Разглядываю «картофельный салат»: желтая кукуруза, зеленые стручки фасоли, белоснежные соцветия капусты, красные ломтики болгарского перца, нежно-кремовые кусочки курицы, картофель, впрочем, тоже попадается. Но этот вкус? Откуда такой пикантный вкус?
- А-а-а! Это вы еще маринованный огурчик положили! Вот почему такая интересная острота...
- А, это нет. Это из-за каперсов.
- Из-за чего, простите?
- Из-за каперсов, - невинно повторяет Ольга Ивановна. - Но каперсов было мало, так я добавила маринованного огурца.
Тут я не выдерживаю и начинаю хохотать.
- Знаете сказку про кашу из топора?
- ?…
- Ну, как солдат варил себе кашу у хозяйки из ее топора? Так вот это у вас – картофельный (!) салат.
- Ну, да, - не очень уверенно говорит Ольга Ивановна, – картофель тут тоже присутствует.
- Ольга Иванна! Мы в четверг со студентами собираемся в институте: чаю попить с баранками и пряниками, я привезла специально из дому, поболтать. Приходите! Я давно хотела познакомить своих студентов с Вами.
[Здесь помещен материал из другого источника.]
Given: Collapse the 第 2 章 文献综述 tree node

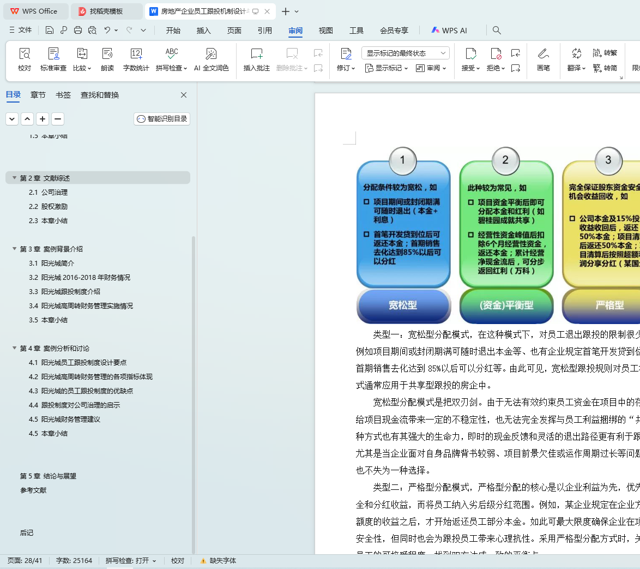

- С удовольствием! Только что им за интерес с такой древностью общаться…
- Ой, Ольга Ивановна, бросьте! Я даже специально урок сделала по Вертинскому, чтобы Вы им потом рассказали об отце, и про путешествие с Вертинским. Им очень интересно!
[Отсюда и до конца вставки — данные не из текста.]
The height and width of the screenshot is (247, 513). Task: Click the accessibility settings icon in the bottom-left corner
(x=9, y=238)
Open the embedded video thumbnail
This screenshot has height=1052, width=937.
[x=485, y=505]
- Ладно, посмотрим, что им интересно… Принести что-нибудь?
- Ну, не знаю…
- Давайте я что-нибудь испеку.
- Давайте! Это будет здорово. Что-нибудь простое и типично русское.
- Ну, тогда «Мазурик». Это самое типичное. У нас в Стамбуле…
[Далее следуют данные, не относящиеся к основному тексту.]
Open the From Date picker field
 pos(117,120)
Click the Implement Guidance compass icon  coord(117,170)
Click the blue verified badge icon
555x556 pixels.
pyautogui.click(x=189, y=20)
- Э-э-э, понимаете, «мазурика» в России не знают. Его никто не делает…
- Почему?!
- Ну…, там ведь изюм, орехи, всякие там цукаты, в общем…
- Ну да, инжир…
- Вот именно – инжир! Вы же понимаете, в России…
- Конечно! Это же дорогие продукты!
- Да и, честно говоря, инжир у нас не очень хорошо растет. Так что лучше сделайте нам, пожалуй, капустный пирог!
- …И понимаете, они положили нам на тарелку по два куска ветчины, ровно по числу гостей! Я на эту ветчину уже смотреть не могу! Она здесь паршивая! Здесь все паршивое! Мясо паршивое! Картофель! Мне сын привозит из Вены. У них в Нижней Австрии картофель лучше. Здешний вообще есть невозможно. Фрукты – не успевают созревать! Овощи! Это ужас! Я сегодня пошла к Merkur-у, за капустой, хотела завтра сварить борщок, перебрала кучу головок – зеленущие! Даже на салат не годятся! Что вы хотите!? Страна без солнца!